PBB akan Menangani Transfer Medis Gaza ke Israel
REPUBLIKA.CO.ID -- PBB mengatakan, telah mencapai pengaturan sementara di mana Organisasi Kesehatan Dunia (WHO) akan berkoordinasi dengan Otoritas Palestina dan Israel untuk memastikan warga Gaza dapat menerima izin keluar untuk dirawat di rumah sakit Israel dan Tepi Barat.
“Mengikuti advokasi dan negosiasi ekstensif dengan para pemangku kepentingan, WHO pada hari Minggu, 6 September, memprakarsai mekanisme koordinasi sementara untuk mendukung pasien Palestina dan pendamping yang diwajibkan oleh Israel untuk mengajukan izin untuk mengakses layanan kesehatan penting di luar Jalur Gaza,” kata Gerald Rockenschaub, kepala dari misi WHO untuk Palestina, dalam sebuah pernyataan pada hari Senin lalu (7/9).
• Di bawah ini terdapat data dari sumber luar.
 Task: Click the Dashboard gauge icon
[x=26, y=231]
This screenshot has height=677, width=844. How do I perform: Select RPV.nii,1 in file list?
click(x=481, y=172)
Pejabat kesehatan Palestina Osama al-Najjar mengatakannya seperti dilansir dari The Times of Israel. Dia menegaskan bahwa pengaturan sementara telah diselesaikan selama kunjungan menteri pemerintahan otoritas Palestina ke Gaza minggu lalu yang dipimpin oleh Menteri Kesehatan Mai al-Kaila.
Mekanismenya semula diumumkan pada 20 Juli, dengan janji akan mulai beroperasi pada paruh kedua Juli. Namun, kemudian ditunda selama dua setengah bulan tanpa penjelasan publik.
Menurut penyiar publik Israel Kan, Israel telah menyetujui proposal tersebut. Namun, Otoritas Palestina menunda untuk menerima pengaturan tersebut. Koordinator Kegiatan Pemerintah Israel di Wilayah (COGAT) tidak menanggapi permintaan komentar dari The time of Israel.
Sejak kelompok teror Hamas mengambil alih Jalur Gaza pada 2007, kebebasan bergerak warga Gaza diatur secara ketat oleh negara tetangga Israel dan Mesir. Mereka yang ingin bepergian, bahkan untuk alasan kemanusiaan, menghadapi sistem izin Bizantium.
- Keterangan foto: Warga Palestina menunggu untuk melakukan perjalanan ke Mesir melalui perlintasan perbatasan Rafah di Jalur Gaza selatan, pada 26 September 2018.
Penduduk Palestina di Gaza yang perlu melakukan perjalanan ke Israel atau Tepi Barat untuk perawatan medis biasanya beralih ke Kantor Hubungan Kesehatan milik Otoritas Nasional Palestina( PA/Palestinian National Authority) Layanan kesehatan di Jalur Gaza ini berkoordinasi dengan Komisi Urusan Sipil Tepi Barat, yang pada gilirannya bekerja dengan Israel untuk mengoordinasikan perizinan.
Namun, karena krisis virus korona, baik Mesir dan Yordania telah menutup perbatasan mereka. Beberapa warga Gaza menjadi sia-sia menunggu krisis berlalu sehingga mereka dapat melakukan perjalanan ke negara-negara tetangga untuk perawatan.
Dan, sejak pengumuman Presiden PA Mahmoud Abbas pada akhir Mei bahwa PA dibebaskan dari semua perjanjian dan pemahaman dengan Israel, PA sebagian besar telah berhenti berkoordinasi dengan Israel untuk mengeluarkan izin kepada warga Gaza.
Jumlah izin keluar kemanusiaan yang dikeluarkan untuk warga Gaza pada Juli turun menjadi sekitar 260, dibandingkan dengan 2.910 pada Februari, menurut WHO.
Kelompok hak asasi manusia yang telah mencoba menengahi antara Israel dan para pasien mengatakan ada banyak sekali orang sakit yang tidak dapat mengakses perawatan karena mereka tidak bisa mendapatkan izin keluar.
Dokter untuk Hak Asasi Manusia-Israel mengatakan telah menangani 263 aplikasi dari pasien Palestina dari Jalur Gaza antara Mei dan Agustus tahun ini. Sebanyak 103 oang di antaranya adalah pasien kanker, 20 di antaranya adalah anak-anak. Sementara itu, jumlah izin yang ditolak naik hingga 50%.
"Setiap hari, ratusan pasien tidak dapat pergi untuk perawatan medis karena mereka tidak menerima izin - atau bahkan jawaban atas permintaan yang mereka ajukan - dan kemudian melewatkan perawatan penting," kata direktur PHR-Israel Ran Goldstein. "Setiap pasien harus diizinkan meninggalkan Gaza untuk perawatan tanpa penundaan atau hambatan birokrasi."